Try With AI (Final Challenge)
This is your opportunity to practice the Three Roles pattern without guidance. Pick a scenario that excites you and collaborate with AI:
Challenge 1: Performance Optimization
"My publisher and subscriber are working but feel slow. The publisher publishes 100 times per second but the subscriber can only process 50 messages per second. Messages are getting dropped. How would you diagnose this? What are the solutions? Let's design one together."
Expected outcome: AI suggests diagnostics (ros2 topic hz), possible solutions (increase queue depth, optimize callback, reduce publish rate), trade-offs for each. You converge on a solution for your needs.
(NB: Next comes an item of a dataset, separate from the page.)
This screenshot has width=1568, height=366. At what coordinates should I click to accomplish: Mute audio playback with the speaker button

Challenge 2: Error Recovery
"If the publisher crashes, the subscriber tries to access data that's no longer being sent. What's the best way to handle this? Should the subscriber timeout and exit? Log a warning? Try to reconnect? Teach me the patterns."
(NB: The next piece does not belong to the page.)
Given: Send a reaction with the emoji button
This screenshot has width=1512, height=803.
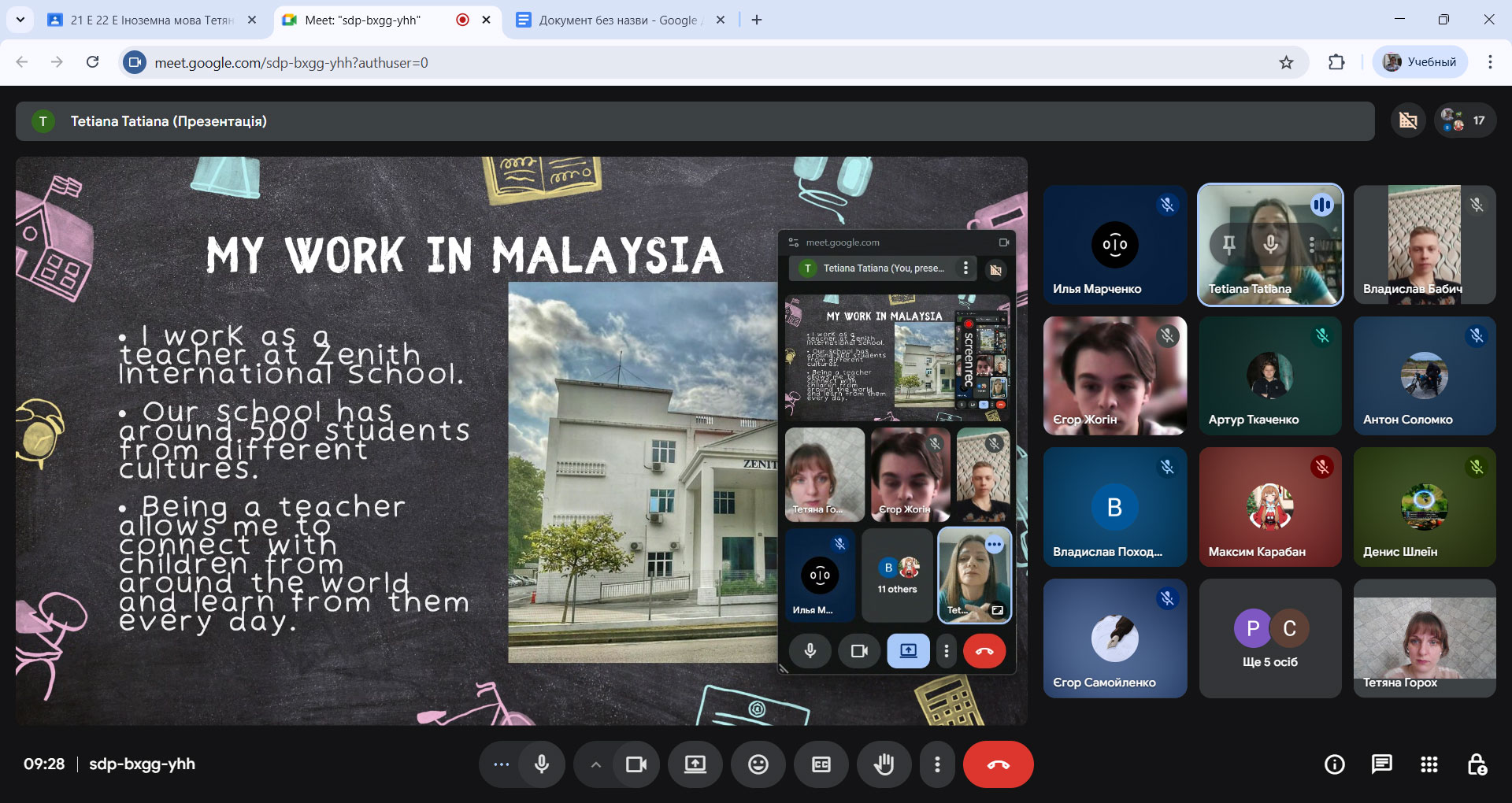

Expected outcome: AI teaches timeout patterns, exponential backoff, health monitoring. You refine based on your system's criticality. You iterate toward a robust solution.
Challenge 3: System Architecture
"I have a simple pub/sub system now, but the final product needs 5 publishers and 8 subscribers all communicating. How would you organize this code? Should it be one giant package or multiple packages? How do I keep it maintainable?"
Expected outcome: AI explains modularity trade-offs. You decide based on your team structure. You iterate toward an architecture that scales.
Reflect
Consider these questions:
-
When did AI's suggestion surprise you? What patterns or techniques did you learn that you wouldn't have discovered on your own?
-
When did you push back? How did providing your specific constraints change the AI's suggestions?
-
What emerged through iteration? How did the final design differ from both your starting idea and AI's first suggestion?
-
Where might you apply this dialogue pattern? What other problems in your work could benefit from this kind of iterative refinement?
You've mastered pub/sub. In Chapter 5, you'll learn services (request/response), custom message types, and design patterns for choosing between topics and services.